KKCH
- Glenwood Springs, Colorado; United States;
- Broadcast area: Aspen, Colorado
- Frequency: 92.7 MHz
- Branding: The Lift FM

Programming
- Format: Hot AC

Ownership
- Owner: Patricia MacDonald Garber and Peter Benedetti; (AlwaysMountainTime, LLC);
- Sister stations: KIFT

History
- First air date: 1997

Technical information
- Licensing authority: FCC
- Facility ID: 4360
- Class: C
- ERP: 55,200 watts
- HAAT: 763 meters (2,503 ft)
- Translator: 94.1 K231AP (Eagle)

Links
- Public license information: Public file; LMS;
- Webcast: Listen Live
- Website: theliftfm.com

= KKCH =

KKCH (92.7 FM) is a radio station broadcasting a Hot AC format.
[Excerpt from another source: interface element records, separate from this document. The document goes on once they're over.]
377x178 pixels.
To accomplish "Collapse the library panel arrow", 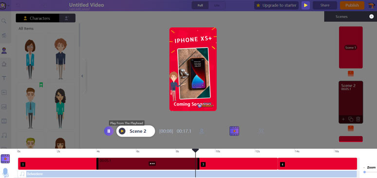I will click(x=82, y=76).
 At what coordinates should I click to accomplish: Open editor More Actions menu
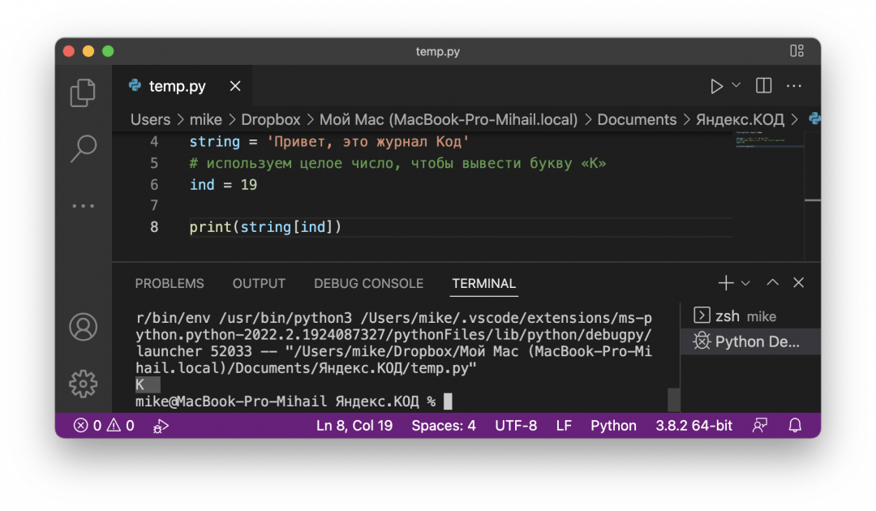[794, 86]
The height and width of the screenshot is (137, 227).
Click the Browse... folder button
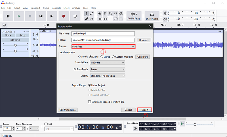coord(144,40)
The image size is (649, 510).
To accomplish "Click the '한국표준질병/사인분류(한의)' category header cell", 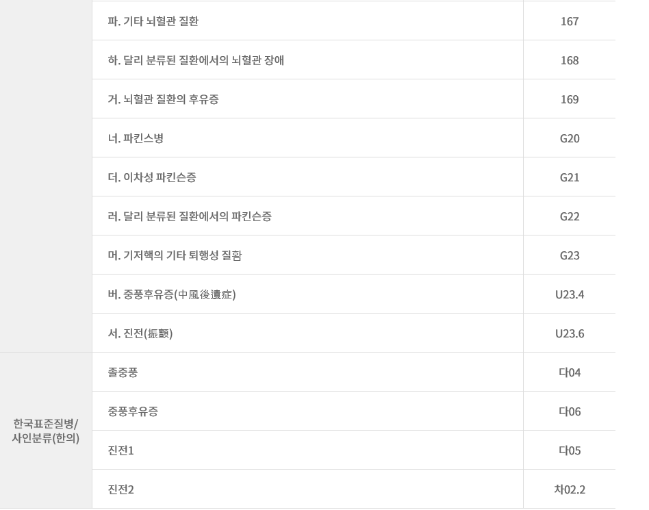I will pos(46,431).
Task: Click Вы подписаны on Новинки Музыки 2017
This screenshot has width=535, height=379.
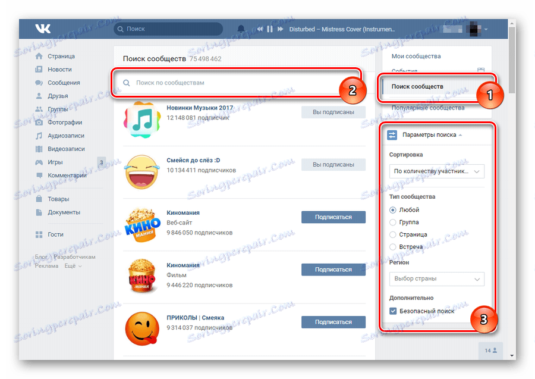Action: [333, 112]
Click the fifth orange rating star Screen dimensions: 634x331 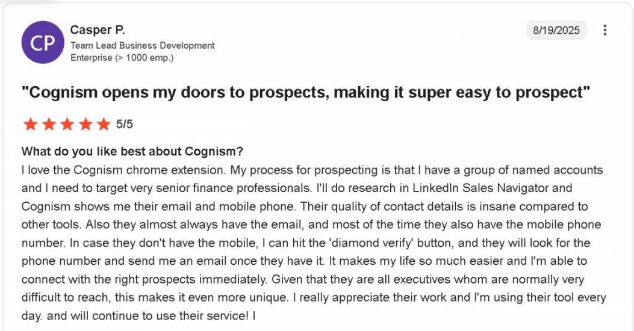(104, 124)
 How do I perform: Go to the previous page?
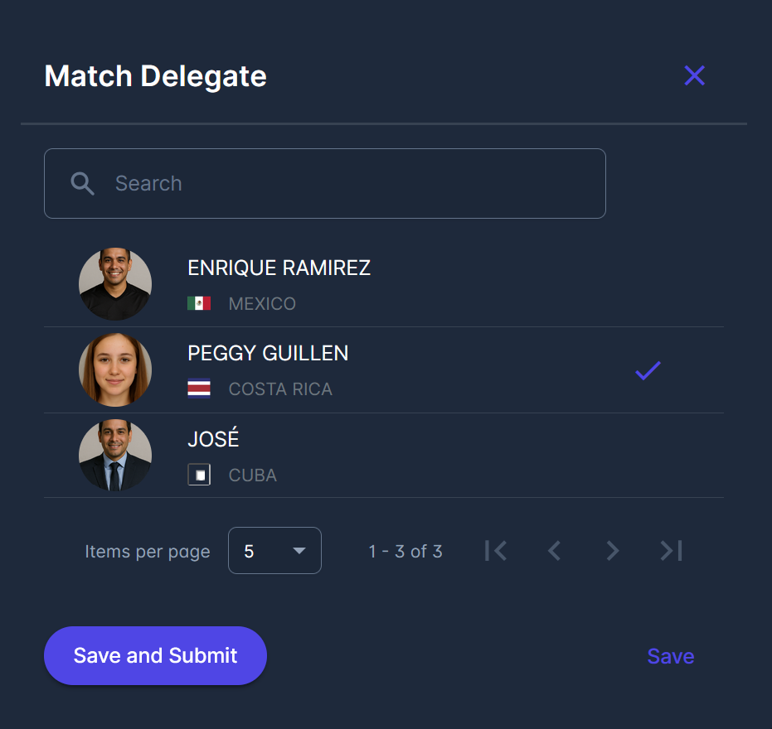[554, 551]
Licensed to Glenwood Springs, Colorado, United States, it serves the Aspen area. The station is currently owned by Patricia MacDonald Garber and Peter Benedetti, through licensee AlwaysMountainTime, LLC.

The radio station is rebroadcast on 94.1 MHz in Eagle, Colorado and 95.3 MHz in Aspen, Colorado and Vail, Colorado.